Я вбежал в скверик и сразу не увидел, а почувствовал Тоську; она вырвалась из темноты, взяла меня под руку, и мы пошли рядом — сквером, а потом улицей. Минуты две шли молча, потом она коротко вздохнула, словно ахнула, и сказала:
— Вот и угрелась!
Разглядеть ее лицо в такой темноте было невозможно, но по звуку голоса угадывалось, что она тихонько смеется.
— Рада? — спросил я.
— Много ли бабе надо…
— Замужем?
— Нет.
— Ребенок есть?
— От сестрички трое осталось — я с ними была. А теперь замуж повыходили.
Может быть, мы были даже рады, что лиц друг друга не видим; темнота покрывала нас обоих ласково, даря прошлое и молодость.
Когда-то Сашка Бутов говорил: «Жизнь, как река: несет тебя течение, а к хорошему или дурному, не твоего ума дело; непознаваемо. Но бывает одно или несколько мгновений, своротов, когда все зависит только от тебя; не ошибись».
Тося заметно припадала на левую ногу.
— Что это ты хромаешь? — спросил я.
— Каждой хочется покрасивше быть — вот и надела лаковые туфельки, а они, проклятые, жмут.

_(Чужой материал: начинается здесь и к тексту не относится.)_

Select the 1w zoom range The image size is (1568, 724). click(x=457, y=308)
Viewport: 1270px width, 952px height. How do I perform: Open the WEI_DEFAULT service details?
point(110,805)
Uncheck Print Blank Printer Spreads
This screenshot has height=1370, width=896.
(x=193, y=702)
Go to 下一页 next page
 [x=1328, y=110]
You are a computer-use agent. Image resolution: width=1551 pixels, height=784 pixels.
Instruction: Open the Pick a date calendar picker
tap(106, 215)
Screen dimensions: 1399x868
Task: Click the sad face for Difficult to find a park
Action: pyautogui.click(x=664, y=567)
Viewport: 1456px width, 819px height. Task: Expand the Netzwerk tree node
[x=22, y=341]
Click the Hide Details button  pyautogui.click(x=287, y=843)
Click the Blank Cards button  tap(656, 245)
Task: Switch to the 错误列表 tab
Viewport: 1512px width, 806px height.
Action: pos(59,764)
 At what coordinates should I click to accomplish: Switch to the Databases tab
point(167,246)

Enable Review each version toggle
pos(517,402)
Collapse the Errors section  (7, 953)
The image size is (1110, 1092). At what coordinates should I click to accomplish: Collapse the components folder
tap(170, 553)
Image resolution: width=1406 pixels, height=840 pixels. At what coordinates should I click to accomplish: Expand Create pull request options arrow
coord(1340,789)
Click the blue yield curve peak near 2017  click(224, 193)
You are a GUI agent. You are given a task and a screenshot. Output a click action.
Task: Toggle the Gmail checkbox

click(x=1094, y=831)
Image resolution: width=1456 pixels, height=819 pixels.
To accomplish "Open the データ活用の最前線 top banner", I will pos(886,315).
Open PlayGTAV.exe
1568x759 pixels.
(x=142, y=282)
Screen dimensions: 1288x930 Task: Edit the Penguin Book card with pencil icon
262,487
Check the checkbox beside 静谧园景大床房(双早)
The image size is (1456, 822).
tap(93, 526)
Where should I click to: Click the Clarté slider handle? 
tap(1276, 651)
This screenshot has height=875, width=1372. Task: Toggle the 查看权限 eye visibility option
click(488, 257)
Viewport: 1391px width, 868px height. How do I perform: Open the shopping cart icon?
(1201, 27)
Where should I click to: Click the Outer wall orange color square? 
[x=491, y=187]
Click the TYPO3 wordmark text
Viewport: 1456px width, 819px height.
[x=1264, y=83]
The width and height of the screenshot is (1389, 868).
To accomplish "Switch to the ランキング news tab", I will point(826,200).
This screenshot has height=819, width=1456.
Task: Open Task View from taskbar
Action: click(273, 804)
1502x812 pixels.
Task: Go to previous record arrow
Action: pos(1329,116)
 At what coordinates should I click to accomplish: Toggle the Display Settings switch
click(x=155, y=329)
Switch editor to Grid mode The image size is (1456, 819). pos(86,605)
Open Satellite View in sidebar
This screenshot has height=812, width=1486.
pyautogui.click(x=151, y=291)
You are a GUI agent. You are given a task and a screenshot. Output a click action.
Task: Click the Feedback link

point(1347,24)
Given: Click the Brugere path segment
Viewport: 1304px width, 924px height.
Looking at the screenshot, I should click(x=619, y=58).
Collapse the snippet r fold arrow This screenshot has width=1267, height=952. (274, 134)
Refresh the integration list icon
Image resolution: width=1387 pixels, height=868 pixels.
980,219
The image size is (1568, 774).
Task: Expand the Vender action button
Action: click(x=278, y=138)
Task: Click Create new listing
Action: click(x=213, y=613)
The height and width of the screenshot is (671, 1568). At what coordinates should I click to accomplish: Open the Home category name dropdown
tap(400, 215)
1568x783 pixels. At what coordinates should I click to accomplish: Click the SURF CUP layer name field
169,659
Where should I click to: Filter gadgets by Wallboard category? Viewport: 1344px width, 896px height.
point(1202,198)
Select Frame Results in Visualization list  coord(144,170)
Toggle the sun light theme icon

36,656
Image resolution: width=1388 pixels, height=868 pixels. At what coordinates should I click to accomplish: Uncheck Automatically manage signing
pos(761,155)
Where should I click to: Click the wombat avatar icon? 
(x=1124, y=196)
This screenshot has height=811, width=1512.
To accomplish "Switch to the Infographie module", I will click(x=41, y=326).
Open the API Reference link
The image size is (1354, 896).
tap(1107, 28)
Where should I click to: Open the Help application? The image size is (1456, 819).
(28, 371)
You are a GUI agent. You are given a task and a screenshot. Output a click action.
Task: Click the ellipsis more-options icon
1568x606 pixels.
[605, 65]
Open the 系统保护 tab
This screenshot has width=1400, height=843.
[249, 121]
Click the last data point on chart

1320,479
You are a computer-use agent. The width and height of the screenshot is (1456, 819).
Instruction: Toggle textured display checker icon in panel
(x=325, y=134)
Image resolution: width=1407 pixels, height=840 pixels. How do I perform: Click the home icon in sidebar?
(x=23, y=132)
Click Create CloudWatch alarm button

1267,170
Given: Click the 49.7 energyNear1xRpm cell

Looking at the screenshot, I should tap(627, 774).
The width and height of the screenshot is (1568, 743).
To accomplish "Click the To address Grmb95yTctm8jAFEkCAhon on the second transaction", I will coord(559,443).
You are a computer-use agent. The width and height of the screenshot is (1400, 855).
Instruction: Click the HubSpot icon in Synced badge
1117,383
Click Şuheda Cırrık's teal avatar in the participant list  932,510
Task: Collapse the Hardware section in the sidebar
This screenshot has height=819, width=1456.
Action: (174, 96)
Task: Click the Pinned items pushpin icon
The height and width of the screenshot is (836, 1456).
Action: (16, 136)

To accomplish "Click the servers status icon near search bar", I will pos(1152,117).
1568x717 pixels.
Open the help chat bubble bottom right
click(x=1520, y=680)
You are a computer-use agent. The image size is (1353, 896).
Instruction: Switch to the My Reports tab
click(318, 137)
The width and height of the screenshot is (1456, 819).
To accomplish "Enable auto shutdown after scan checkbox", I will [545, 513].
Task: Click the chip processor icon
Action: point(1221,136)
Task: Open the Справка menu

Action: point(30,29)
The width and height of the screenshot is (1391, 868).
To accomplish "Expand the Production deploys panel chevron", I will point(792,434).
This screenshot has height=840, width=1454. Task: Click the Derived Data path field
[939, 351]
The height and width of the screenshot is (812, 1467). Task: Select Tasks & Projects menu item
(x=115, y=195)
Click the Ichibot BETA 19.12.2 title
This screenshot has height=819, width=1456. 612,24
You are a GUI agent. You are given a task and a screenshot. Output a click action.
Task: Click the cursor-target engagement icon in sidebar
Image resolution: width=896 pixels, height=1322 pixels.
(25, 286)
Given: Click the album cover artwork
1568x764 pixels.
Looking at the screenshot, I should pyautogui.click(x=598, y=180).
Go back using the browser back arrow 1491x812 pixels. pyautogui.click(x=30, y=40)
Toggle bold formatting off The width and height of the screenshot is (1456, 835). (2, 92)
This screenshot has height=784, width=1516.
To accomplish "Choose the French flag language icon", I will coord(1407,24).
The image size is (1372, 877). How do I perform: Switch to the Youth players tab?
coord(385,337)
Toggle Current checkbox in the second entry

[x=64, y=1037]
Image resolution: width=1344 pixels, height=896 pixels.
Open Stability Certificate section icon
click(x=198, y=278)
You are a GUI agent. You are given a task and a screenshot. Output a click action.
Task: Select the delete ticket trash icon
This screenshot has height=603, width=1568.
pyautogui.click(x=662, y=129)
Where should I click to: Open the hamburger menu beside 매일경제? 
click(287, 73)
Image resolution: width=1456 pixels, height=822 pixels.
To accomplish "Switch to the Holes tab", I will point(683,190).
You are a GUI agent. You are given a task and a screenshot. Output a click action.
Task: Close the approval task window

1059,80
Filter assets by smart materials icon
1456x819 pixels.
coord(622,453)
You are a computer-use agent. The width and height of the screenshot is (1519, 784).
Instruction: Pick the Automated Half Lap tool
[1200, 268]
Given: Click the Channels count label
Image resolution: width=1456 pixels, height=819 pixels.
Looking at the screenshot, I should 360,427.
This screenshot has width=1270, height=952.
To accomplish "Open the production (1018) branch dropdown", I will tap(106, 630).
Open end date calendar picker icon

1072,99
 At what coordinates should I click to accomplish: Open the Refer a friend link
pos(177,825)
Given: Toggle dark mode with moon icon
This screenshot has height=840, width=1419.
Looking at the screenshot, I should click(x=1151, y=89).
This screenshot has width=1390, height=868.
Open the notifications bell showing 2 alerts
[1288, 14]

— Зайдем ко мне — вот где желтая лампочка над подъездом. Я один живу.
— Нет, нет! — быстро и как бы испуганно отозвалась она.
Я и сам понимал, что сказал — так сказалось — совсем не то и не так: уж очень простенький смысл мог угадываться под моими словами. Надо было — и именно в ту секунду, секунды ведь не повторяются — надо было сказать Тосе: «Я тебя люблю! Будем вместе до смерти!» А вырвалось другое. Кто знает — почему так…
Вот и пропустил свой сворот — может быть, самый главный из всех сужденных.
Тося отпустила было мою руку, потом снова взяла, сказала:
— Идем, идем! Надо еще столько всякого вспомнить!
Мы шли под руку, но она все время отстранялась, на миллиметр какой-то, только чтобы я не касался ее тела; ветер, ветер со свистом прорывался между нами; ветер времени? ветер войны?
— Александр Максимович как? — спросила она.
— Я его с самых Маяков не видел.
— А там мне все казалось, что вы как одно, — задумчиво протянула она.
— И мне так казалось, да вот…
— Я ему даже как-то сказала, что могла только тебе. Вырвалось!
— Что?
— Неважно… — И сразу. — О Косте Васильеве слыхал что-нибудь?
— Погиб.
— Погиб, — глухо повторила она.
— А я все вспоминаю, как под Дунаевкой ты меня тащила из боя на шинели.
— Вы же без сознания были, товарищ лейтенант!
Она ко мне обращалась то на «вы» — «товарищ лейтенант», то на «ты» — «Лешка», как бы сближая нынешнюю ночь с общим нашим прошедшим.